• Collected data entries:
*** Begin section ***

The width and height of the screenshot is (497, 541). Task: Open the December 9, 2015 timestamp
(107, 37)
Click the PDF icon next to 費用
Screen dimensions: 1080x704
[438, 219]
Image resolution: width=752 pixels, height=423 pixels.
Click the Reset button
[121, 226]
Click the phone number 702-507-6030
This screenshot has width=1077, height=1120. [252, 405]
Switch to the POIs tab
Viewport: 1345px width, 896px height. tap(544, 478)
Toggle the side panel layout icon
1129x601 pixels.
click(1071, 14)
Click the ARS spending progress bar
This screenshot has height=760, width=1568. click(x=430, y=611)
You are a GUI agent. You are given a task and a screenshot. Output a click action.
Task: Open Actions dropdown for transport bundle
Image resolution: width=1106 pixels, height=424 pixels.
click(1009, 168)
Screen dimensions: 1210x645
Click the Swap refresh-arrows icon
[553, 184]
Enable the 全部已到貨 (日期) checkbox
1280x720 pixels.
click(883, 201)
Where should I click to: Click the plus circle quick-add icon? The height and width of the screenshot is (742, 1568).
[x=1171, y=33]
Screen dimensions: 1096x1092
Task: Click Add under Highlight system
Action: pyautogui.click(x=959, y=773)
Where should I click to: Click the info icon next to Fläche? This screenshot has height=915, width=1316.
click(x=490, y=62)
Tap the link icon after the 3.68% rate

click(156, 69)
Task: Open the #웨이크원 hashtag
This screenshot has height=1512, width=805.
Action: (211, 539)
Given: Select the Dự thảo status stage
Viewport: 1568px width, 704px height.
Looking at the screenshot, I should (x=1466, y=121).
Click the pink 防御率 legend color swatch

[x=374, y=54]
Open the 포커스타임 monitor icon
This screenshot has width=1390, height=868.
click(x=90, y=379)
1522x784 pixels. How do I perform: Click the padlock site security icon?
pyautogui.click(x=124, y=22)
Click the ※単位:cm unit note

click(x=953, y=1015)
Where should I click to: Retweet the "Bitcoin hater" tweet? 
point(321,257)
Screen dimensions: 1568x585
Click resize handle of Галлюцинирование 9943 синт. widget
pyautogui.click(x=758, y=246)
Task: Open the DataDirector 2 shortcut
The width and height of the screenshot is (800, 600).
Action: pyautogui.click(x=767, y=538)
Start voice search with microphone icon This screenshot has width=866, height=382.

*** End section ***

• What you have to do: Having found the line with "Where should I click to: Click the info", transcribe it and each line after it to the end of the entries, with no other lines.

• Answer for this exercise:
Where should I click to: Click the info icon next to Fläche? This screenshot has height=915, width=1316.
click(x=490, y=62)
Tap the link icon after the 3.68% rate

click(156, 69)
Task: Open the #웨이크원 hashtag
This screenshot has height=1512, width=805.
Action: (211, 539)
Given: Select the Dự thảo status stage
Viewport: 1568px width, 704px height.
Looking at the screenshot, I should (x=1466, y=121).
Click the pink 防御率 legend color swatch

[x=374, y=54]
Open the 포커스타임 monitor icon
This screenshot has width=1390, height=868.
click(x=90, y=379)
1522x784 pixels. How do I perform: Click the padlock site security icon?
pyautogui.click(x=124, y=22)
Click the ※単位:cm unit note

click(x=953, y=1015)
Where should I click to: Retweet the "Bitcoin hater" tweet? 
point(321,257)
Screen dimensions: 1568x585
Click resize handle of Галлюцинирование 9943 синт. widget
pyautogui.click(x=758, y=246)
Task: Open the DataDirector 2 shortcut
The width and height of the screenshot is (800, 600).
Action: pyautogui.click(x=767, y=538)
Start voice search with microphone icon This screenshot has width=866, height=382.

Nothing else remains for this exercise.